- _Selected excerpt_
-------

When it comes to plastic waste, the Angama Mara in Kenya follows a strict plastic-free policy and EDITION Hotels launched the "Stay Plastic Free" campaign to remove single use plastics from the hospitality industry. Companies are also giving back, like AccorHotels who are financing smart-tree planting schemes for local farms. In 2016, the international hotel group planted nearly 17,000 trees in the UK as part of its global Plant for the Planet programme, financed by the £233,000 saved by guests reusing towels rather than sending them to the laundry.

Pack reusable items

 
 
 
 
 
 
 
 
 
 
 
 
 
 
 

A post shared by Reusable Nation (@reusablenation) on

The best way to reduce your waste output is to produce less. Vicky Ellmore from Reusable Nation says pack light and purposeful. "Stick to the basics and take reusables like a water bottle, coffee cup, steel or bamboo straw, food container (collapsible ones are great for travelling), and bamboo cutlery or a spork so you can avoid single-use plastics," she advises. "Take a reusable shopping bag and produce bags so you can shop plastic-free, and take zero waste toiletries, such as shampoo bars, deodorant paste, and tooth tablets. You'll create a lot less waste and you won't have to worry about liquids and aerosols."

Bea Johnson, the author of Zero Waste Home recommends repurposing everyday items you use at home for vacation use. "I bring my own earbuds and a peshtemal, which I use as a towel at the beach, a picnic blanket in a park, or a scarf when it gets cold, but also a blanket on the plane, so I don't have to use those provided by the airlines which are wrapped in plastic."

-------

- _Data excerpts_
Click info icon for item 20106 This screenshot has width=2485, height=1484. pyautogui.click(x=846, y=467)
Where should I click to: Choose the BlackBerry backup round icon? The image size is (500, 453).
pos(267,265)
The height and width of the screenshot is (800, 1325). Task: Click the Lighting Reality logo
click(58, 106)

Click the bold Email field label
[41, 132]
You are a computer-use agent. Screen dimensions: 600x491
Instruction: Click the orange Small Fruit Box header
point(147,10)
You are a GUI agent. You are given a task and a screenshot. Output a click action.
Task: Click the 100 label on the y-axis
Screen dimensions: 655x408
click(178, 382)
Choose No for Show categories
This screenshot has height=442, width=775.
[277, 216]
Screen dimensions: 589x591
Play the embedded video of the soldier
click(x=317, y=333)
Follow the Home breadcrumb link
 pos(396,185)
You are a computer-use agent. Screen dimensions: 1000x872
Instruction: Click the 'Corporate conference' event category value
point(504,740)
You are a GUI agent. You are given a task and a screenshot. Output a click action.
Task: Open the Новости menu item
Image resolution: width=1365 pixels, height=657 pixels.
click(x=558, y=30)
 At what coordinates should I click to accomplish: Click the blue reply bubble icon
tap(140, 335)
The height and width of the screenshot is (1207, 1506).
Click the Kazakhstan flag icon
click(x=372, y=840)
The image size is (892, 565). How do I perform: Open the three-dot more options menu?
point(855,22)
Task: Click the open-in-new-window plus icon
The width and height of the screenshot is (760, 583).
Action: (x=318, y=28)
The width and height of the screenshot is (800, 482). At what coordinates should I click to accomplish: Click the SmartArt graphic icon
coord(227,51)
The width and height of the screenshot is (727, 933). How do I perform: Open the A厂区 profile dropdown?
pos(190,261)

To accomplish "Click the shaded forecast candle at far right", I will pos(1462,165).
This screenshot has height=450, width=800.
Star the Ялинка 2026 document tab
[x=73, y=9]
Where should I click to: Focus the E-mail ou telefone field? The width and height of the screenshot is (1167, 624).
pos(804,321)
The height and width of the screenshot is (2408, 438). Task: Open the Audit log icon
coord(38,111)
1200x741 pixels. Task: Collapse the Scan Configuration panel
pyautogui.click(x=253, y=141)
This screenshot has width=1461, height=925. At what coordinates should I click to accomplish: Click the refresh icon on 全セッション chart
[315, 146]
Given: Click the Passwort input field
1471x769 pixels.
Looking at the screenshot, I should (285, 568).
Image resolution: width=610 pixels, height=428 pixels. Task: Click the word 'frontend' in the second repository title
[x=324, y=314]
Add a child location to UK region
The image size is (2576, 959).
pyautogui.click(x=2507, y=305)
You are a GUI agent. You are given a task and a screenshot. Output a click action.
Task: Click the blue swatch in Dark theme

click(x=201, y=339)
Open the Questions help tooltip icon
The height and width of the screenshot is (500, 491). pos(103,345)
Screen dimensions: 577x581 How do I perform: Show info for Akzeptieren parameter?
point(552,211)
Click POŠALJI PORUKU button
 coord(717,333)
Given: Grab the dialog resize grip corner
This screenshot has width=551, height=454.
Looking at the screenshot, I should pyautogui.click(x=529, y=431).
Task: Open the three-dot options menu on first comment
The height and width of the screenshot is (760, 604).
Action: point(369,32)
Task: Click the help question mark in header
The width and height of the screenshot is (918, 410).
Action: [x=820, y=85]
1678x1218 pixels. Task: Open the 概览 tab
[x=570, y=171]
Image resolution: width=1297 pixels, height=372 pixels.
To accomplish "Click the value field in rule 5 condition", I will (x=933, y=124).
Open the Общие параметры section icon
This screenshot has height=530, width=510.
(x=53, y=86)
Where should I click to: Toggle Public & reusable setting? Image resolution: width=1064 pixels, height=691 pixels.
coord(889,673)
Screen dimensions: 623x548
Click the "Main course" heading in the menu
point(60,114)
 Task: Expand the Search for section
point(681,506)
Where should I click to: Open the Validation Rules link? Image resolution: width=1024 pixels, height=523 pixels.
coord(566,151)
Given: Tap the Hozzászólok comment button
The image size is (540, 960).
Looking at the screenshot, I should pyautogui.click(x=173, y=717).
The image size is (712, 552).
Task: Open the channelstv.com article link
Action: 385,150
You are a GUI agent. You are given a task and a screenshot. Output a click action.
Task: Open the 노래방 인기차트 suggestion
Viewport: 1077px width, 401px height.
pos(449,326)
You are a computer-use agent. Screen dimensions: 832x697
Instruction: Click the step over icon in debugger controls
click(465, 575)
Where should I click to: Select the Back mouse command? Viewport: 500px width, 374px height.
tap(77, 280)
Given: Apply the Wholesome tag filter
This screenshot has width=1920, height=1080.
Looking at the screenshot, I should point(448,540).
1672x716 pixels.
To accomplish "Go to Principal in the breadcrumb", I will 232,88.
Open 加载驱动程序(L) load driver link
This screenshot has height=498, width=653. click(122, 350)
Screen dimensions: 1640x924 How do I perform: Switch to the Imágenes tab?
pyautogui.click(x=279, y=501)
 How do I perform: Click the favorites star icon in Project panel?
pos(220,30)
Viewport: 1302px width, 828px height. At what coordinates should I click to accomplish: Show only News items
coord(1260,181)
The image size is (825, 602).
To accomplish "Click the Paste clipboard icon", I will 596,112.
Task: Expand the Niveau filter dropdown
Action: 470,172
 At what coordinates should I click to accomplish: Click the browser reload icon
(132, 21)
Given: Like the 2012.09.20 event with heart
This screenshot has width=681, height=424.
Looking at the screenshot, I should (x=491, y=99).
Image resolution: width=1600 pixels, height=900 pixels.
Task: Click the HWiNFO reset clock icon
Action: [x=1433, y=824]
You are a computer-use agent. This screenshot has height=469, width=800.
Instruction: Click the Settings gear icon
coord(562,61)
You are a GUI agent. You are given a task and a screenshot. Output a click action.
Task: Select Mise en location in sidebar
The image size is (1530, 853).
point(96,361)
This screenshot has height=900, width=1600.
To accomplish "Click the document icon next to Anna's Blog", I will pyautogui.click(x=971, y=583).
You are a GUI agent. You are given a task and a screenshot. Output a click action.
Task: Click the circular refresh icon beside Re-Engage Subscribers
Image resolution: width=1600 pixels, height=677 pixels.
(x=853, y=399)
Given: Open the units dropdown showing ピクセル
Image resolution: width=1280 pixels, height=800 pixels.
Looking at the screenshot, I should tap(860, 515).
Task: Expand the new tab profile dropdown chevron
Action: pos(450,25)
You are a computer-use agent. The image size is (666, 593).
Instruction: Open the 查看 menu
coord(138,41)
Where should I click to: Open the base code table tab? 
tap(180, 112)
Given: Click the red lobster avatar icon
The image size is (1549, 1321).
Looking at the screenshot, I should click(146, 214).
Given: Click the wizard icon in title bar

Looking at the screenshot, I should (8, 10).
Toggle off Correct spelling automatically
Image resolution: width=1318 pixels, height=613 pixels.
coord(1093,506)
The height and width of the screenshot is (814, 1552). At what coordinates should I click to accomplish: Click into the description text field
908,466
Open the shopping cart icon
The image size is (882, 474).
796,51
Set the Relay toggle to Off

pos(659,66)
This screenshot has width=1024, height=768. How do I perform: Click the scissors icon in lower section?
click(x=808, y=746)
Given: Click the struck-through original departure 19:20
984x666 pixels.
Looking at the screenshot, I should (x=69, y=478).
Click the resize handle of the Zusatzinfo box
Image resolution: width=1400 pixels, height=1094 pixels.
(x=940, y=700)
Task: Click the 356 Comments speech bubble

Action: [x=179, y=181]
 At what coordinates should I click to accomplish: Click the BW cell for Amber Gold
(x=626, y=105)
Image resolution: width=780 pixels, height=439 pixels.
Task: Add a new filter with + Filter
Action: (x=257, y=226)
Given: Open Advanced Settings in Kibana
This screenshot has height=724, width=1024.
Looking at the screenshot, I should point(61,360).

-------

- _Exercise instructions_
#1 According to the excerpt on plastic-free travel, how many trees did AccorHotels plant in the UK in 2016?
#2 List every use that Bea Johnson gives for her peshtemal in the excerpt on plastic-free travel.
#3 Please resume the excerpt on plastic-free travel, starting right after its final sentence.
You can set the material aside.

- _Outputs by task_
#1 Nearly 17,000 trees.

#2
- A towel at the beach
- A picnic blanket in a park
- A scarf when it gets cold
- A blanket on the plane

#3
Spend your money locally

A male and female traveller hold chapatis while posing with a woman leading a cooking course
Social enterprise tour company I Like Local connects travellers with local experiences © I Like Local

If you choose locally-owned accommodation, eat at independent restaurants, buy locally made products and choose local experiences you can make a positive impact. Travel social enterprises such as I Like Local use tourist dollars to create sustainable incomes for local guides and hosts in 19 countries across Asia and Africa. Founder Sanne Meijboom tells Lonely Planet, "As many local people in Asia and Africa are not benefiting from tourism in their country and more travellers are looking for authentic travel experiences, we connect the dots. A traveller like you can join local life and the local person earns 100% of the money he asks for the experience."

Colombian tour company Impulse also has a social enterprise mission and harnesses the power of tourism to generate a market-driven peace movement. "We do this by creating experiences travellers love and which actively involve local communities thriving for peace in the business. This generates economic and cultural empowerment that supports social transformation and helps break material and psychological poverty cycles within the communities," says Impulse's Nikola Kelch. "Our passion is to help communities get back on their feet, one tour at a time."

Choose your animal experiences carefully

It's tempting to be like Kim Kardashian and pose with wildlife for Instagram to capture the moment for friends and family back home but think before you post. Kim's photo received a storm of backlash when it appeared the elephant she was posing with in Bali was being mistreated. Regardless, even 'harmless' selfies can be threatening to wildlife. According to the charity World Animal Protection (WPA), animals in the Amazon “are being torn from the wild so tourists can take selfies for Instagram and other social media”.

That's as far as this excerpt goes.